ICBA Urges FASB to Withdraw Exposure Draft Proposal on Accounting Standards

Washington, D.C. (September 1, 2010)-The Independent Community Bankers of America (ICBA) today urged the Financial Accounting Standards Board (FASB) not to go forward with accounting changes in  its Exposure Draft: Accounting for Financial Instruments and Revisions to the Accounting for Derivative Instruments and Hedging Activities.

“In ICBA’s view, the accounting that would result if this proposal went forward would greatly misrepresent the operations of community banks and many other financial institutions whose primary business practice is to hold financial instruments to collect contractual cash flows, not to trade them on a regular basis,”  ICBA said. 

Community banks fund their operations by taking deposits and holding loans for the long term.  Most financial instruments community banks hold are not readily marketable.  Community banks are not in the business to create or purchase assets or liabilities for quick resale. The proposed accounting treatment will cause community banks to reconsider making longer-term loans and deposits because of the impact the changes will have on fair values they need to record.
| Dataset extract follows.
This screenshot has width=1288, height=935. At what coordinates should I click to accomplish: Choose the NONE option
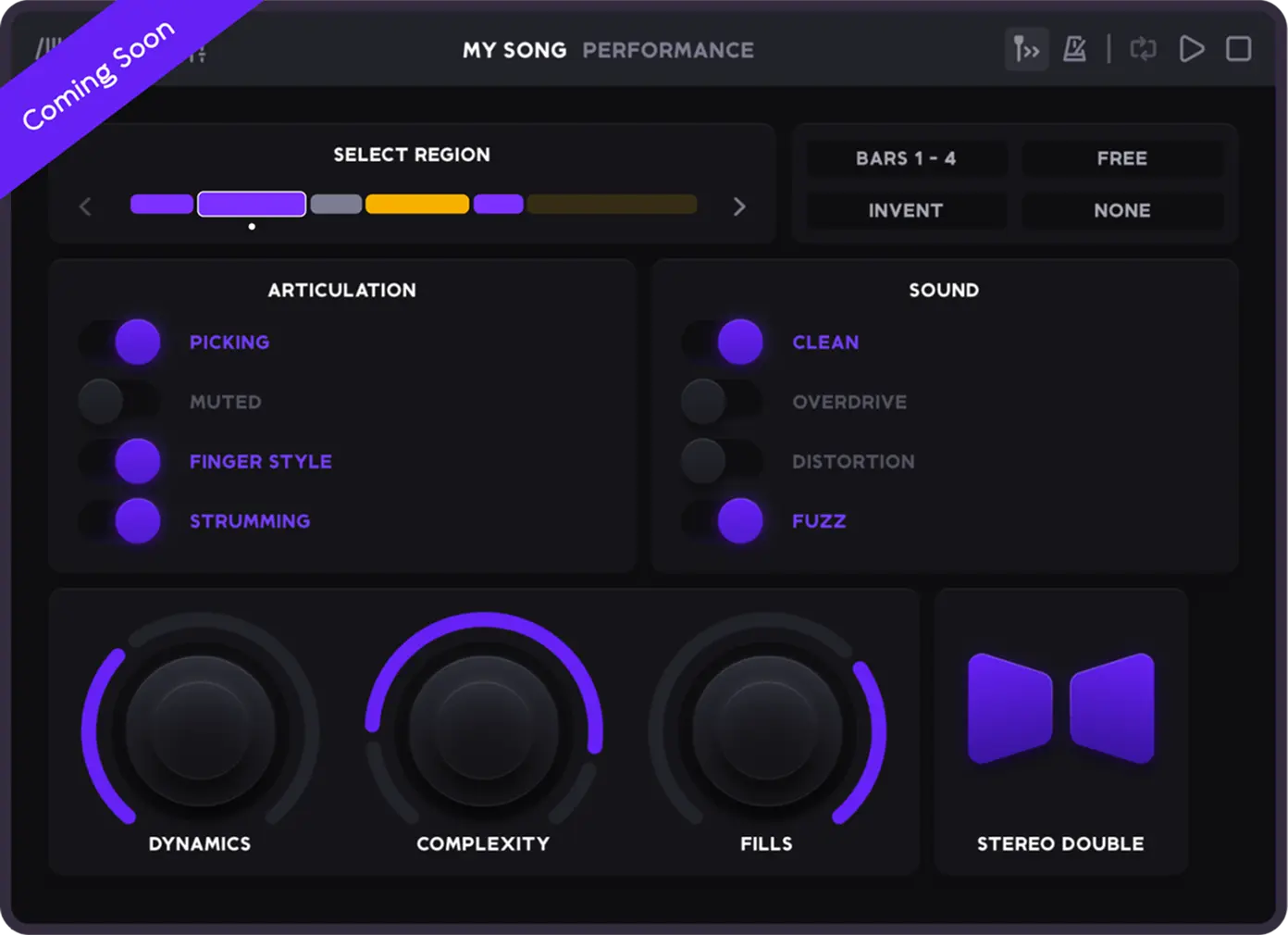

“This will hurt community banks and other financial institutions that hold these instruments, but more importantly it will hurt consumers and small businesses that now depend on the greater certainty that longer-term deposits and loans offer.  We don’t believe that it’s the role of accounting to drive financial product offerings or limit financial choices,” ICBA said.

ICBA also said in the letter that community bank investors don’t support this proposal and don’t see it as an improvement in transparency.   Community banks will need to expend significant resources to comply with this standard, which is of questionable value, and those funds would be better used to provide needed credit to their communities.

“Accounting standards and guidance should not be pro-cyclical,” ICBA said.  “Recent market conditions have demonstrated the pro-cyclical nature of mark-to-market accounting as declining values of financial instruments necessitated write-downs and sales, causing further write-downs and sales.  The proposed accounting changes will exacerbate cyclicality in financial reporting due to the greater reliance on fair value measurements, valuations that will be less accurate than current accounting requirements.” 

In the letter, ICBA also highlighted significant concerns with the proposed accounting treatment for deposits, loans and credit impairments and the need for more flexibility in setting loan loss reserves.